[Dataset entries]
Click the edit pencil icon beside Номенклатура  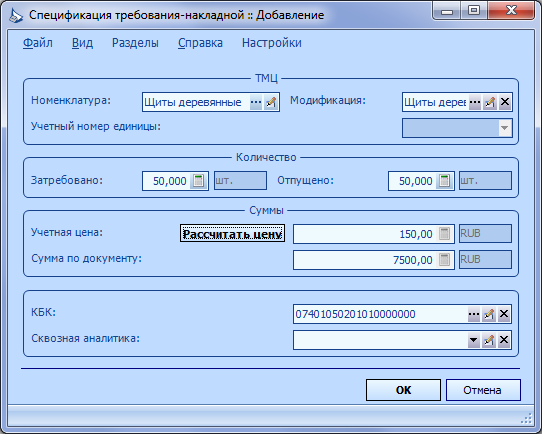click(x=271, y=102)
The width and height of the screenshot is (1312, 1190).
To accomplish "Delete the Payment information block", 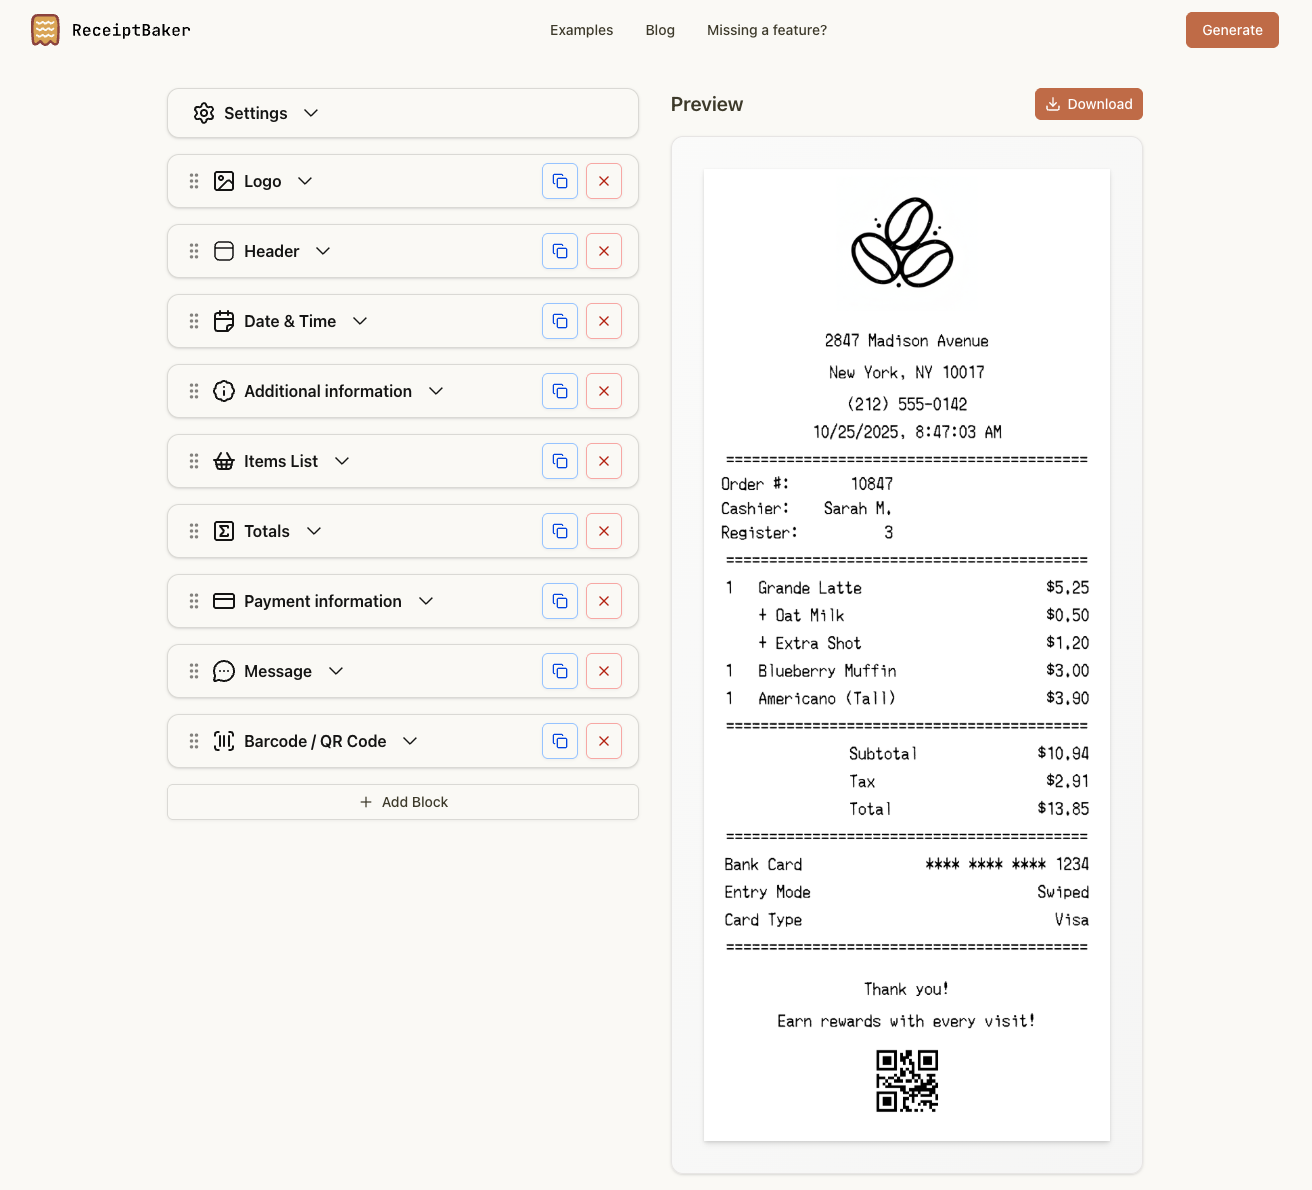I will [604, 601].
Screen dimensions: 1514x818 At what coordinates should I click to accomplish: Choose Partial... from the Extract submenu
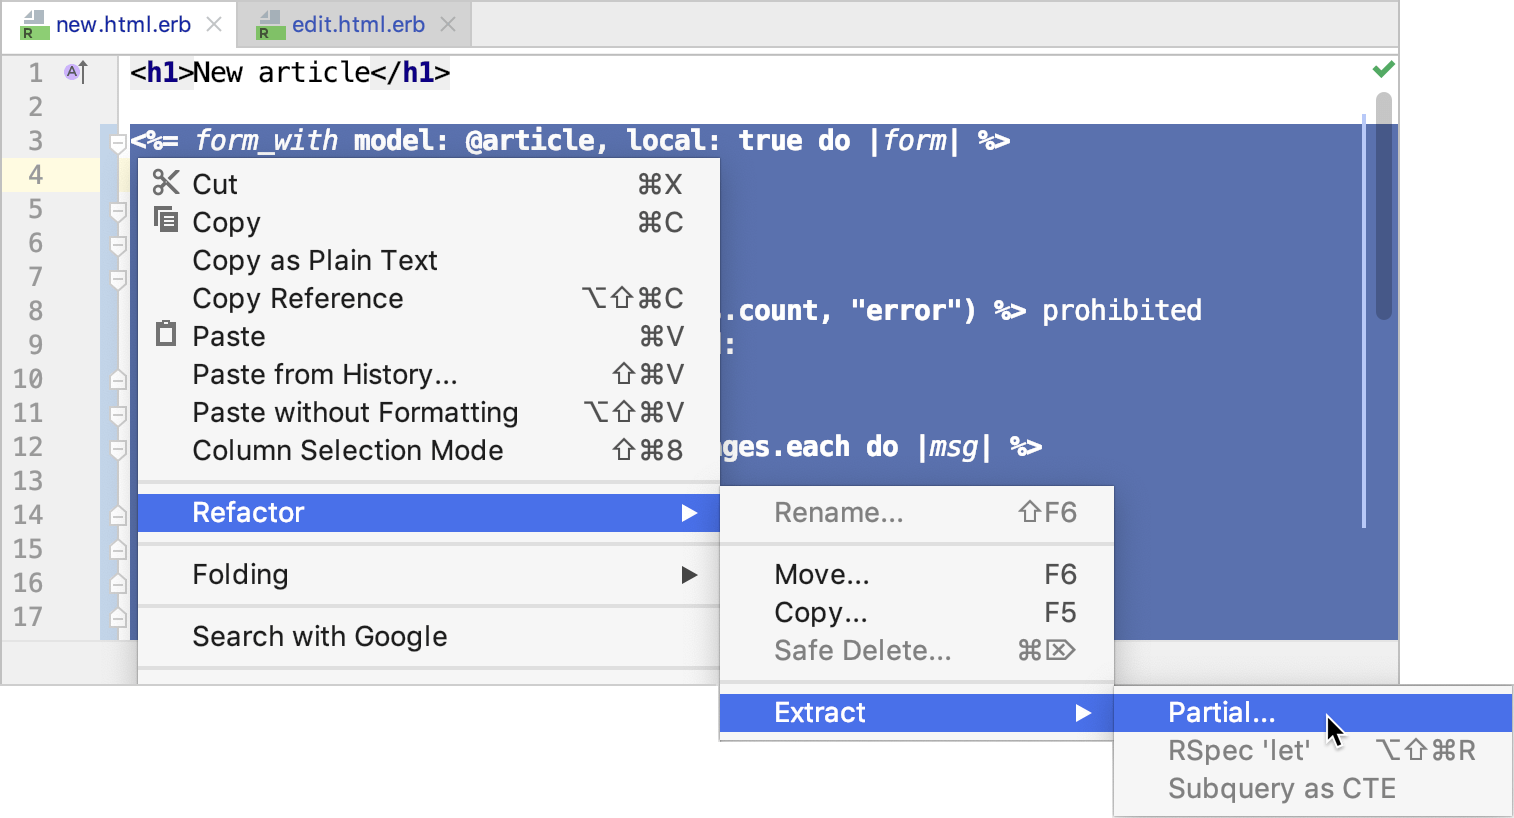tap(1221, 712)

• Aim:
Rewrite the records from the line with "Screen dimensions: 1514x818" through the end of the records, replacing "submenu" with "menu" and keeping everything else the same. Leave the pictures out of your answer.

• Exercise answer:
Screen dimensions: 1514x818 At what coordinates should I click to accomplish: Choose Partial... from the Extract menu
tap(1221, 712)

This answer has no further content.